Wahlkampfthema mit Potential

Die Diskussion um den Kultureuro steht wohl auch im Kontext des Wiener Gemeinderatswahlkampfs. Kaup-Hasler, die seit 2018 für die Kulturpolitik der Stadt verantwortlich ist, wirbt mit Projekten wie neuen Kulturankerzentren in den Bezirken und mehr Raum für digitale Kulturformen. Die Tourismusabgabe wäre ein nächster Schritt, Kulturfinanzierung auf breitere Beine zu stellen. Ob dies auch ein Signal an die Bundesregierung ist, in der die SPÖ ebenfalls das Kulturressort übernommen hat, scheint logisch.
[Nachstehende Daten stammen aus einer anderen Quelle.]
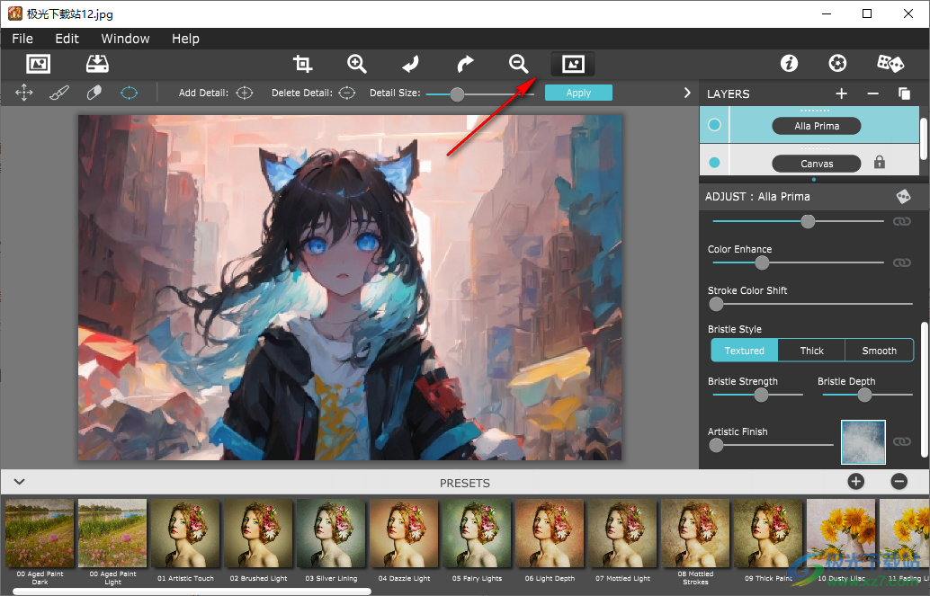Add a new layer with the plus button
This screenshot has width=930, height=596.
coord(841,93)
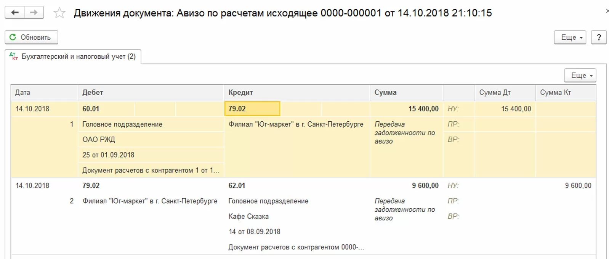Image resolution: width=609 pixels, height=259 pixels.
Task: Click the Кафе Сказка counterparty cell
Action: pos(249,216)
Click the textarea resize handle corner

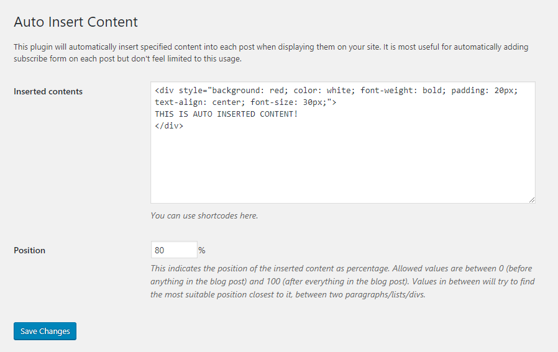tap(532, 200)
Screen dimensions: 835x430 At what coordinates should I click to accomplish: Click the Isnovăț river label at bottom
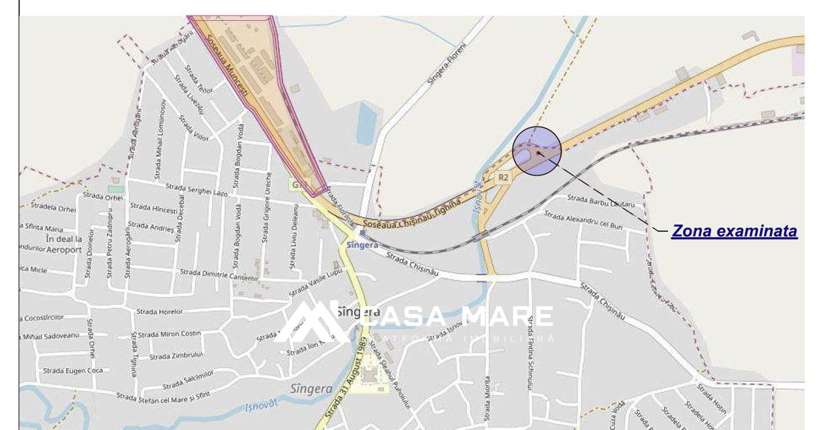pos(260,406)
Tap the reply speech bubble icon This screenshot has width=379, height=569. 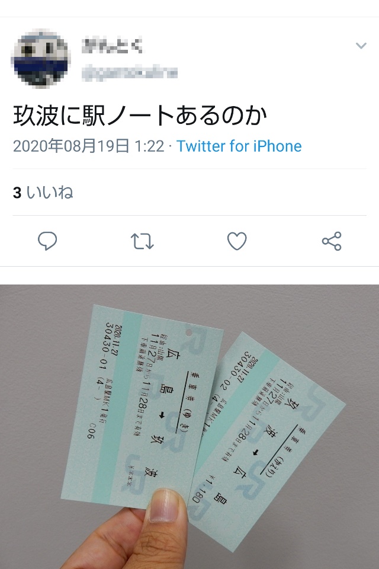click(x=47, y=241)
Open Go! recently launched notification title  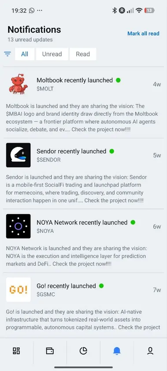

Alexander Ipp, Landesvorsitzender der Österreichischen Hotelvereinigung Wien, sieht Kaup-Haslers Äußerungen jedenfalls den kommenden Wien-Wahlen geschuldet: „Der Wahlkampf ist themenarm. Da versucht man im Wahlkampf-Finish, in die Medien zu kommen. Das ist gelungen.“

Kultur-Euro unangemessen

Die Forderung nach einem Kultur-Euro wird von Ipp inhaltlich als nicht gelungen beurteilt. Es sei unangemessen, Geld von Personen zu verlangen, die nicht wahlberechtigt seien – das wirke wenig durchdacht und billig. Außerdem würden viele Gäste ohnehin bereits ein vielfältiges Kulturangebot in Anspruch nehmen, von der Staatsoper bis hin zu Kleinkunstbühnen. Der Kultur-Euro wird von der Österreichischen Hotelvereinigung als kontraproduktiv eingeschätzt, da Österreich international einen guten Ruf bezüglich dem Tourismus genießt. Statt neuer Belastungen seien vielmehr gezielte Förder- und Entlastungskonzepte gefragt. Ein Sprecher der Wirtschaftskammer Wien gibt gegenüber FaktuM an, dass sich die Wirtschaftskammer die Vorschläge zum Kultur-Euro genauer anhören möchte, bevor sie darüber urteilt. Bis mehr Informationen bekannt sind, ist die Suppe zu dünn.